News News date:
18.09.2013 at 08:30 o´clock

German courses for qualified immigrants going well

Integration through language

At Frankfurt's 'Volkshochschule' college this March a new course was begun: 'German for Training, Higher Education and the Job Market' (DASA). The course came about as a result of an initiative of the Department for Multicultural Affairs (AmkA), working in cooperation with the Frankfurt Hesse Campus Advice Centre, the AWO Hesse South and Frankfurt College. The aim of the course was that the 15 participants would receive 720 hours of tuition and gain the C1 certificate. The special feature of the course being that the highly motivated but financially needy participants could apply for grants to cover course fees and travel costs. A publishing house provided the teaching materials free of charge. "Providing a differentiated offering for learning German is a key concern of our integration strategy. I would like to thank all of the sponsors, who have made this pilot possible," said Nargess-Eskandari-Grünberg, Head of the Integration Department.

The institutions involved were seeking to make a point through this project. Against the background of the increasing and necessary immigration of well-qualified professionals they wanted to point out the fact that further measures are needed to promote the learning of German. The integration courses (leading only to level B1) and the measures aimed at vocational language support backed by the European Social Fund (ESF) do not sufficiently cover the need. To be accepted onto a degree course at a German university and for many training courses the C1 language certificate is a prerequisite. That applies, for example, also to training as a child care professional.

The course started off with 15 participants. However, two had to drop out due to illness. At the start of July, all 13 participants passed the B2 exam. Grants were given to five women and four men from Africa, Asia, Latin America, south east Europe and southern Europe / EU. They are aged between 21 and 46. The average age is 32. All bring with them from their home country many years of professional experience. Two of the women are looking to train as a child care worker and a carer for the elderly, one of the men wants to start a training course in physiotherapy, as the training he did in his home country is not recognised here. Two participants want to work in their original professions and five are aiming to do a degree.

The grants were obtained by Nargess Eskandari-Grünberg, Head of the Integration Department, and provided by the Crespo Foundation, the Fazit Foundation, Fraport AG, the HFM Frankfurt, the Peter Fuld Foundation, the Polytechnische Gesellschaft Foundation and the ProRegion Flughafen Foundation.

The course combines in exemplary fashion intensive advice before, during and after the course with the funding through grants of course fees and travel costs for 9 of 13 participants.

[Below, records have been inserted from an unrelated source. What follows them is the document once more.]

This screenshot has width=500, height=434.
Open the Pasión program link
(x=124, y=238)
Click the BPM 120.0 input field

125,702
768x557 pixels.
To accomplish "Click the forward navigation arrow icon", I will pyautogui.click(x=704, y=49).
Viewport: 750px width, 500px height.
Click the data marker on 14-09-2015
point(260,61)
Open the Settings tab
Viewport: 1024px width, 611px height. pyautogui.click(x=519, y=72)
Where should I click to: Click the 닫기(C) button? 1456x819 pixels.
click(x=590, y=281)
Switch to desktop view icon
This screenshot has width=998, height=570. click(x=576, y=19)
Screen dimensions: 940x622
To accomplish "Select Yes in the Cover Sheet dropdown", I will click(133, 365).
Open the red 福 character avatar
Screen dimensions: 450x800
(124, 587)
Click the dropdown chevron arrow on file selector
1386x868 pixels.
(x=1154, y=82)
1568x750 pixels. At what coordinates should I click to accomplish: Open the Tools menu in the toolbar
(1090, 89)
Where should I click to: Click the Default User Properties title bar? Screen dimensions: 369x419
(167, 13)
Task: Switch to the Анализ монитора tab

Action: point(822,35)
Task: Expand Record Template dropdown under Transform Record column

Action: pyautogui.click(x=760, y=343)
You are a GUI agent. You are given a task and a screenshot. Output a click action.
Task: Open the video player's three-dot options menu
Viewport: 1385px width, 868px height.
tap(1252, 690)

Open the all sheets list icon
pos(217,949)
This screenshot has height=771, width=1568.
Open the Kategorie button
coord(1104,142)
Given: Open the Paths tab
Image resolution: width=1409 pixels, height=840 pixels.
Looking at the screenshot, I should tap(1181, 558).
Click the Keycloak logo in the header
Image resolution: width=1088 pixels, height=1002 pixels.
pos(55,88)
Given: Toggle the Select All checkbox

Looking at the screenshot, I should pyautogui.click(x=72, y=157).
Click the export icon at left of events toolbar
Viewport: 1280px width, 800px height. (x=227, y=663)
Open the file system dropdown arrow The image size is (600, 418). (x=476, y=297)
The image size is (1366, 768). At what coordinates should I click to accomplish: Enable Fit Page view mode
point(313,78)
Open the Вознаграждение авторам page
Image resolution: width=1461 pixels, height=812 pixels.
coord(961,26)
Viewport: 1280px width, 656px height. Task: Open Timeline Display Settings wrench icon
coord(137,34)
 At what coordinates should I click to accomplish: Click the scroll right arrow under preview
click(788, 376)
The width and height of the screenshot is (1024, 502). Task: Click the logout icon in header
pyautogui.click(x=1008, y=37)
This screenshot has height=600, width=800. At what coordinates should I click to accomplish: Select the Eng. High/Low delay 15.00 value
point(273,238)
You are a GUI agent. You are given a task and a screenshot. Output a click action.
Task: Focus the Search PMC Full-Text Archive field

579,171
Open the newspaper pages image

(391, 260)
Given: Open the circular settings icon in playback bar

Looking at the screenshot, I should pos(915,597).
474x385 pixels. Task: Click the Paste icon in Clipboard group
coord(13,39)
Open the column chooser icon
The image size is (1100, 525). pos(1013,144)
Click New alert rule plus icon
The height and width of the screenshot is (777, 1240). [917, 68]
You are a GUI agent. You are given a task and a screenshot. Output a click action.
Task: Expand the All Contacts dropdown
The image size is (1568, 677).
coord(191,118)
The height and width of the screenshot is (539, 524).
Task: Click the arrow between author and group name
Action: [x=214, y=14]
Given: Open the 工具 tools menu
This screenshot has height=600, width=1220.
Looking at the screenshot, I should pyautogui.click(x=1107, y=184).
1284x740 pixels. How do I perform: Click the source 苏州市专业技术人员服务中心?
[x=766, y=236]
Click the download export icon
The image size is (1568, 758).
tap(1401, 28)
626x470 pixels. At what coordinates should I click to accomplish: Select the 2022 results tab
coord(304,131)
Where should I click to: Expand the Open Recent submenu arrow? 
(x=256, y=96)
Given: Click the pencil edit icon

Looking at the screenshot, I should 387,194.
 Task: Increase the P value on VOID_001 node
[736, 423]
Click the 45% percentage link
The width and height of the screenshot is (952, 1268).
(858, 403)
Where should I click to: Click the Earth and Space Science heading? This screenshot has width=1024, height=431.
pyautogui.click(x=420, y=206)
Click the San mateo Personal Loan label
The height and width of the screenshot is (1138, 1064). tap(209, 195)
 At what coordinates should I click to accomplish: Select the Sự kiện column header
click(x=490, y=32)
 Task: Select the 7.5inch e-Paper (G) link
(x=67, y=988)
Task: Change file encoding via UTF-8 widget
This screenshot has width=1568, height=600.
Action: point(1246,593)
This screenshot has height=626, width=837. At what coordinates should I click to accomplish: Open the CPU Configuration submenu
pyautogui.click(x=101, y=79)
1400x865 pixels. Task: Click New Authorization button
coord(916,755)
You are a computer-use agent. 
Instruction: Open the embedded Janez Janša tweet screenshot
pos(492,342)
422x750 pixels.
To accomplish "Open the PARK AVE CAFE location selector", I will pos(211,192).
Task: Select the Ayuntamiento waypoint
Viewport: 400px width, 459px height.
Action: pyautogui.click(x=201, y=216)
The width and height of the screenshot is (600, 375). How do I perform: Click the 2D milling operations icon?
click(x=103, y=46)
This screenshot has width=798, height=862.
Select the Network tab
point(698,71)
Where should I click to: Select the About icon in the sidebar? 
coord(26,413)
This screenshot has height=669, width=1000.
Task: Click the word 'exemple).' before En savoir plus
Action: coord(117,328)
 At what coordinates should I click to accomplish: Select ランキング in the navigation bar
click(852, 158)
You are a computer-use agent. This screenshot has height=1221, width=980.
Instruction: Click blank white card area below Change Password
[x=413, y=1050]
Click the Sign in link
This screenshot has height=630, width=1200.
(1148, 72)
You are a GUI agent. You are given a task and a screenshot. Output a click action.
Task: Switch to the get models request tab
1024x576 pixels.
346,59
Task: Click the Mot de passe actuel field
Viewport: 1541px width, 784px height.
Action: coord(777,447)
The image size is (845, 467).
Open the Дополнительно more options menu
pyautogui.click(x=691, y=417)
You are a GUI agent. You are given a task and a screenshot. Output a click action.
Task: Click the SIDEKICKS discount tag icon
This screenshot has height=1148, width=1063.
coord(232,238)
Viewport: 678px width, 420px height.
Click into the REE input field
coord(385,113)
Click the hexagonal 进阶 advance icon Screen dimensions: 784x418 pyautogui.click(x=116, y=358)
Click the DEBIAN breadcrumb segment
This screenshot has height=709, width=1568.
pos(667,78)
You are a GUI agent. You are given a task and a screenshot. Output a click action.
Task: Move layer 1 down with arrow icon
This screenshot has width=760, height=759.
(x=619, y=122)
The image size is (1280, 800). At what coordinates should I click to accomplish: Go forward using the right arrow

Within a period of 6 months the participants are being intensively prepared for gaining the C1 'German as a Second Language' certificate, which will open up to them new paths into the job market or into training.

The institutions involved are aware that in terms of its funding this project cannot be a model that can be practised on a large scale. Nevertheless, they want to show that the combination of advice alongside the course, sufficient hours of tuition and - where necessary - financial assistance leads to the desired results. In addition to making this point the course will be productive for the participants in terms of access to higher education, training and employment.